Correct me if I'm wrong, but the geometry of the capsule looks completely unsuitable for reentry. What is its supposed reentry attitude?
RisingFury said:So... what do they wanna achieve with this rocket? If it's a government funded project, it sure is a big waste of money...
What a timely bump, I'm off to visit these guys tomorrow (apparently they don't take the day off, unlike everyone else in Denmark).
They use a 'hybrid' rocket motor, so it has solid fuel and a liquid oxidiser. Theirs is actually pretty good, the specific impulse is fairly close to the theoretical maximum.
Some of them are the same people who built the submarine UC3 Nautilus, if you know that.
(edit) I'll try tog rab some pictures tomorrow and post them up here (if I'm allowed). That's dependant on how hungover I am, though, so don't expect miracles.
The problem with Mercury is that it wasn't that great to begin with. It was an experimental vehicle designed to put a single astronaut in space and see how he could cope with it, and its re-entry mode put a lot of g's on the poor soul. Since you're eliminating the spacesuit, and since we've made some progress materials-wise the structure can be lightened a lot anyway and provisions could be made for a lifting re-entry mode to have less of a load on the crew and more control on the landing point.

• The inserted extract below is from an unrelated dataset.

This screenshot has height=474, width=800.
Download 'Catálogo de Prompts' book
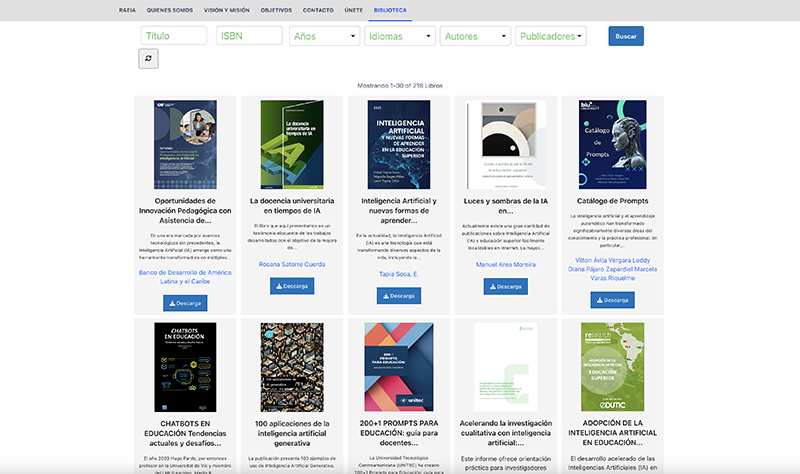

Besides, as it is Mercury is designed to land in water with a sizeable SAR effort to recover vehicle and astronaut, while I believe ground recovery to be a far better mode of operation. Yes, it does complicate things a bit because you've got to deconflict the flight path of the capsule and you've got to make sure the craft doesn't end up in someone's roof, but if Murphy's Law raises its ugly head and your guy gets stranded in the middle of Ramboville, his survival chances will be much better on solid ground than in sha(r)ky water.